ビットコインのブロック拡張に関する議論では、「ビットコインの O(n^2) 拡張方式は実現不可能」であり、N の 2 乗拡張は持続不可能であると主張する人が多くいます。 N が 2 倍になると、必要なリソース (メモリまたは CPU) は 4 倍になります。

私はモントリオールで開催されたスケーリング・ビットコイン・カンファレンスの出席者の何人かと話す機会があり、彼らが具体的に何について話していたのかを尋ねてみました。結局、彼らは別のことを話していたのです。

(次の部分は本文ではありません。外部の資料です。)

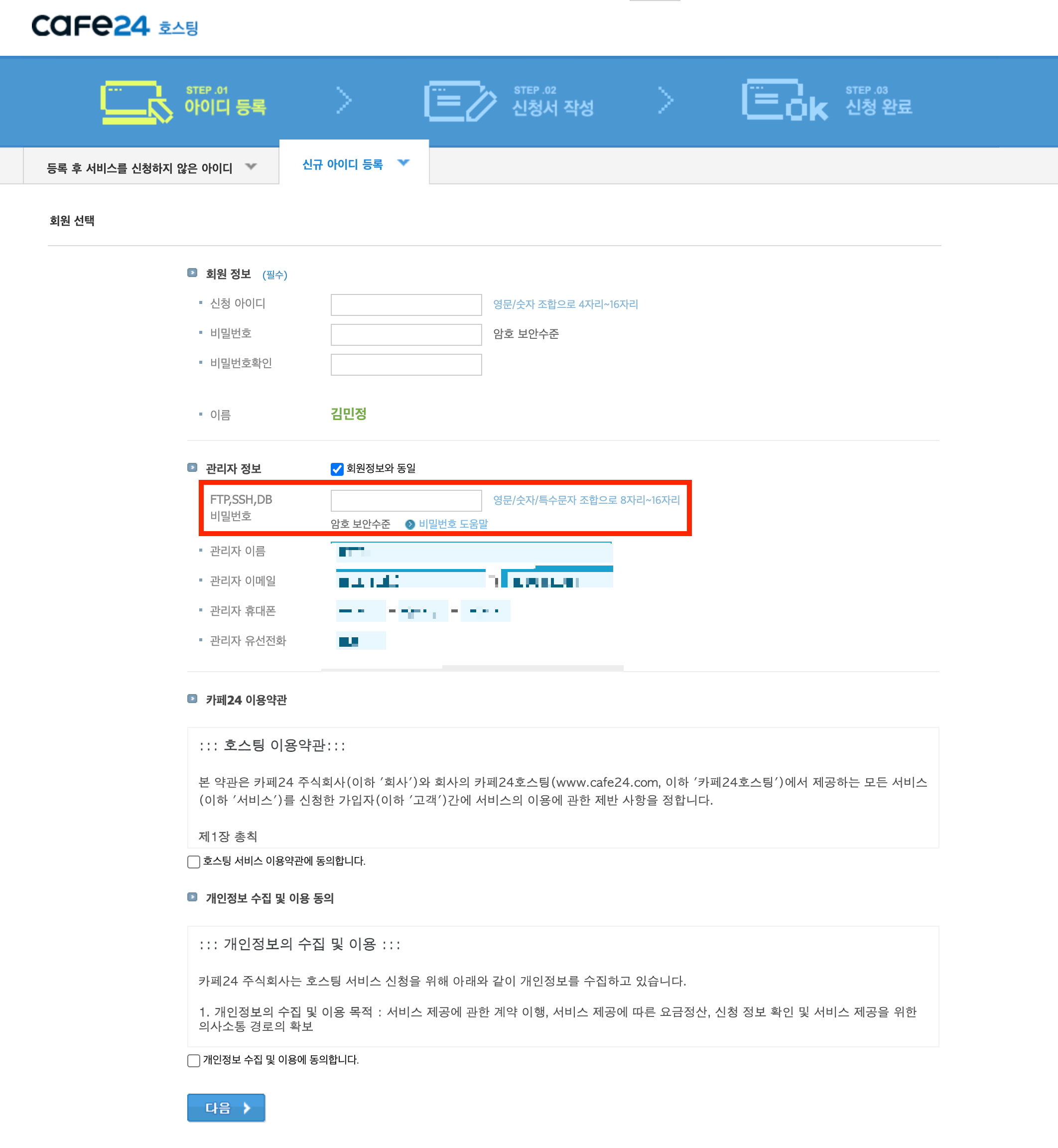This screenshot has width=1058, height=1148.
Task: Click the Step 02 application form icon
Action: click(x=460, y=101)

彼らの中には、梅特卡夫定律(「通信ネットワークの価値は、それに接続するユーザー数の2乗に比例する」)について話している人もいますが、これをビットコイン取引に適用すると、N人がビットコインネットワークを使用すると、N^2の取引が生成されます。これは愚かなことです。なぜなら、たとえ理論上は誰もがビットコインを使って他の人と取引できたとしても、実際にそうすることはないからです。私は過去 5 年間でおそらく 100 人ほどの個人または企業とビットコインの取引をしてきました。取引の需要は、それを使用する人の数に応じて直線的に増加します。

さらに、トランザクション数「n」が時間の経過とともに増加すると仮定すると、トランザクション履歴全体は O(n^2) 増加します (Patrick Strateman の最近の講演を参照)。この成長率は CPU パワーやハードディスク容量の増加よりも速く、最終的にはブロックチェーン全体を検証する新しい人材がいなくなるでしょう。

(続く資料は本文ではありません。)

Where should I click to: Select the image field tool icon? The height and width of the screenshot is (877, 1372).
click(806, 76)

真のビットコインユーザーになりたいのであれば、ジェネシスブロックから始まるブロックチェーン全体を検証する必要がありますが、これは実際には問題です。これは私の意見では不必要に狭い見方であり、人々は信頼/利便性に基づく取引を自由に行えるべきだと感じています。たとえば、新しいユーザーは、ブロックチェーン台帳の最新のブロックのスナップショットを取得(UTXO セットを取得)できるため、履歴ブロックチェーン全体をダウンロードする必要がなくなります。この方法は、ブロックチェーンの履歴全体を取得するよりも高速で便利であり、たとえ台帳の壊れたコピーを取得したとしても、そのセキュリティはほぼ完璧です。最悪の事態は、元帳に余分なエントリが追加される(攻撃者が 100 万ビットコインを渡したが、実際には存在しない)か、元帳から一部のエントリが失われることです。追加のエントリが表示された場合、攻撃者は確認されない無効なトランザクションを送信する可能性があります。彼らは、あなたにトランザクションを送信し、それを二重支払いトランザクションとしてネットワークの残りの部分に送信することでこれを実行できますが、これは実際には同じことであり、二重支払いトランザクションは確認されません。

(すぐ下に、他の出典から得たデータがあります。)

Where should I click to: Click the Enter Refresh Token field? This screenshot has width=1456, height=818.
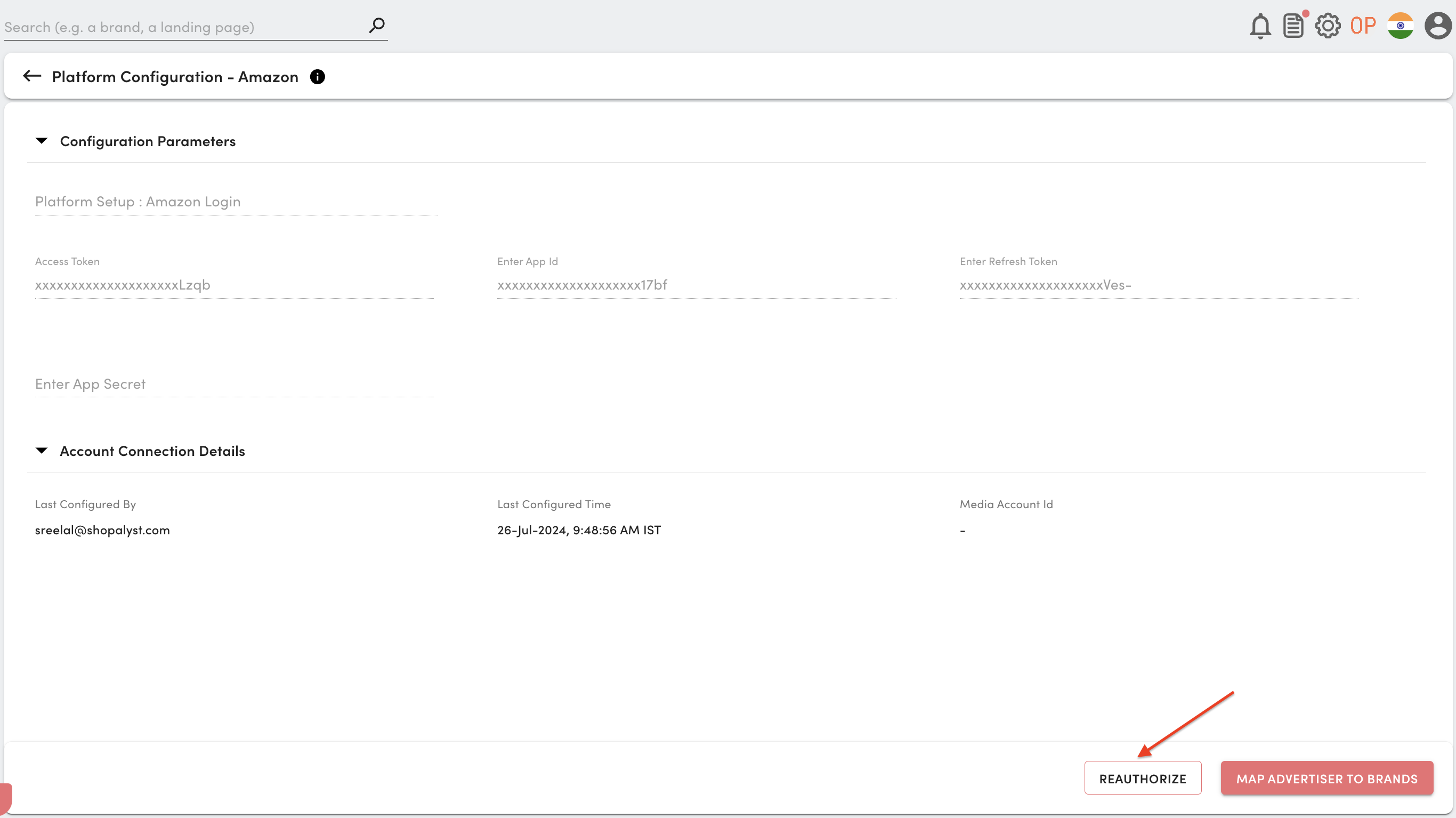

エントリが欠落している場合、ウォレットはトランザクションが有効であると認識しているものの、実際には有効ではないという状況に陥る可能性があります。ブロックチェーン上でトランザクションが検証されると、それが間違っていることが判明し、より信頼性の高いピアノードによって元帳を復元できるようになります。

最後に、もう 1 つの議論があります。

'n' 人のユーザーがいて、そのうちの一定の割合 (たとえば 1%) がフルノードを実行し、各ユーザーが 1 日に一定数のトランザクションを生成すると仮定すると、すべてのフルノードによって実行される検証作業の合計は O(n^2) になります。 (実際はO((n/100)^2 ) となるはずですが、big O 表記では持続係数は無視されます。)

この記述には誤りが 2 つあります。

まず、ネットワークが拡大するにつれて、一定の割合のユーザーがフルノードを実行すると想定されますが、これは正しくない可能性があります。現実には、検証ノードを実行することを選択する人がますます増えるでしょう。将来的には、ビットコインを使用する人は 10 億人になるかもしれませんが、フルノードを実行するのは、予想されていた数千万人ではなく、数万人だけになるでしょう。そしてそれはビットコインにとって、明るく、成功し、分散化された安全な未来となるでしょう。

2 番目の誤った点は、ネットワーク全体では確かに O(n^2) 回の検証を実行する必要があるかもしれないが、n 個の個々のノードのそれぞれは O(n) 回の検証しか実行できないということです。これは重要な指標です。なぜなら、各個人はネットワークの残りの部分がどれだけの検証作業を行うかを気にせず、自分のコンピューターがどれだけの作業を行う必要があるかだけを気にするからです。